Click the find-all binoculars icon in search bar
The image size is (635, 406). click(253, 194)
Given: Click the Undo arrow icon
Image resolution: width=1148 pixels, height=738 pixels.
* * *
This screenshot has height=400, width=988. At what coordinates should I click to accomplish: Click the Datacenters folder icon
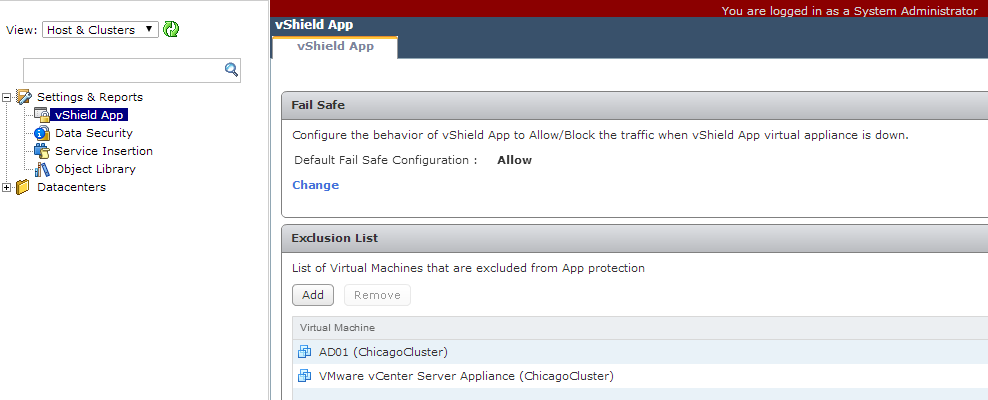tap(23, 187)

Task instructions => Output the lines above exactly, but only those between the line holding "Click the find-all" and the line holding "Image resolution: width=1148", inclusive.

Reply =>
Click the find-all binoculars icon in search bar
The image size is (635, 406). click(253, 194)
Given: Click the Undo arrow icon
Image resolution: width=1148 pixels, height=738 pixels.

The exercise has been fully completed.